Pros and Cons for more modularisation #1534

nicholascar · 2020-05-01T03:44:26Z

nicholascar
May 1, 2020
Maintainer

Refactoring the RDFlib package into a core and a series of satellite repositories has been proposed for a long time (see Issue #391) and it was considered a possible goal of RDFlib's 6.0.0 release.

In order to proceed, we need at least some pros and cons of such as move, as well as a refactoring suggestions (what stays in core, what moves out) and this Issue is to document that.

Please add comments to this starting with PRO: or CON: and your suggestions for what should be in or out of core, with reference to the current repo structure.

tgbugs · 2020-05-01T04:41:46Z

tgbugs
May 1, 2020

CON: More packages means more work for maintainers. In my experience time cost is essentially constant per package per release, so if you split a single package into 10 you have 10x the work that you have to dedicate to managing releases. This is the general boilerplate overhead.

CON: Could increase the number of dependencies and complicate the process needed to get the right set of optional dependencies for some desired functionality.

Can we get more modularization internally within the rdflib repository without adding the maintenance overhead?

What release cycles currently suffer because of the current system?

Are there clear examples where some code could be used by another project? If the code is only used by rdflib then it seems like there is only a cost.

I'll add some pros at some point.

0 replies

niklasl · 2020-05-01T09:49:48Z

niklasl
May 1, 2020
Maintainer

PRO: If a feature depends on a third-party library, that burdens anyone who only needs to use the core features. As it stands, I doubt we have much of that though. If e.g. RDFa parsing depends on html5lib though, that's a case. One can conceive of future cases though, like efficient stream parsers or asynchronous handling of networking.

(I do think it's better for RDFLib to err on the side of pragmatic though, i.e. a bit heavier on features and dependencies is reasonably good enough. Still, third-party dependency issues have historically and will possibly continue to crop up occasionally.)

4 replies

aucampia Jan 17, 2022
Maintainer

One option to manage this is to just build out RDFLib in a way where these things can be controlled with extras, e.g. pip install rdflib[html] results in everything you need to make RDFa work and if you try use RDFa without having the dependencies you get an error informing you that you need to install with html extras.

nicholascar Jan 17, 2022
Maintainer Author

That’s exactly how RDFlib did do things in the past! There were several rdflib[OPTION] pip install options, but we’ve included many of them now, like JSON-LD.

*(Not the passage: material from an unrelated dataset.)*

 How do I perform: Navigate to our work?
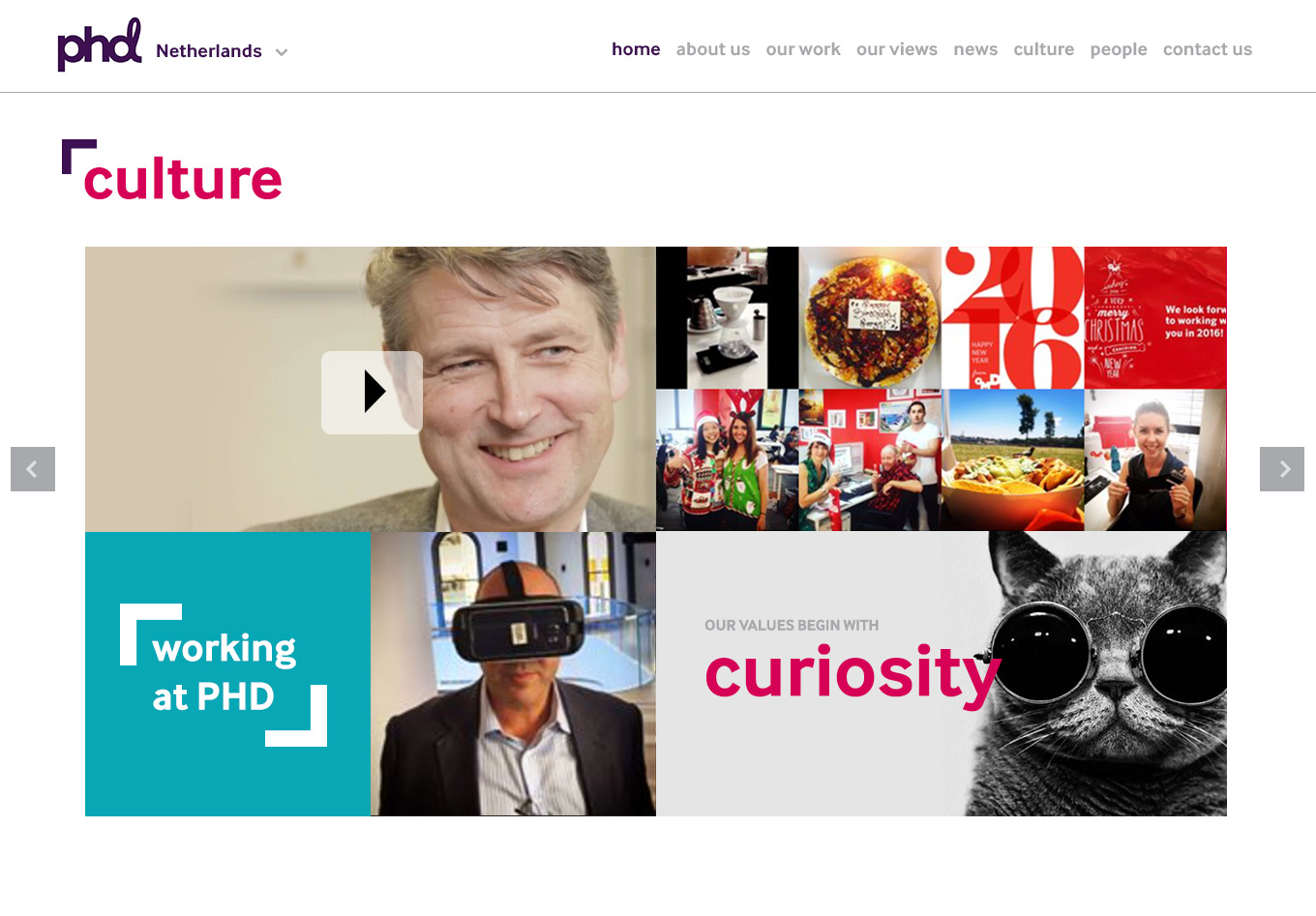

I much prefer monolithic now, when modules are at least reasonably stable: so much less maintenance effort. Since JSON-LD’s inclusion in the core, all the JSON-LD function have been tested so many more times than they otherwise would have due to their inclusion in round tripping and so on.

It’s certainly ok to leave modules out when they are in early stage dev, but we should include them when mature, unless they greatly increase dependencies or something like that.

aucampia Jan 17, 2022
Maintainer

I also think that monolithic makes it easier to maintain and keep everything working, it does add some overhead, but it is a lot less than maintaining a separate repo.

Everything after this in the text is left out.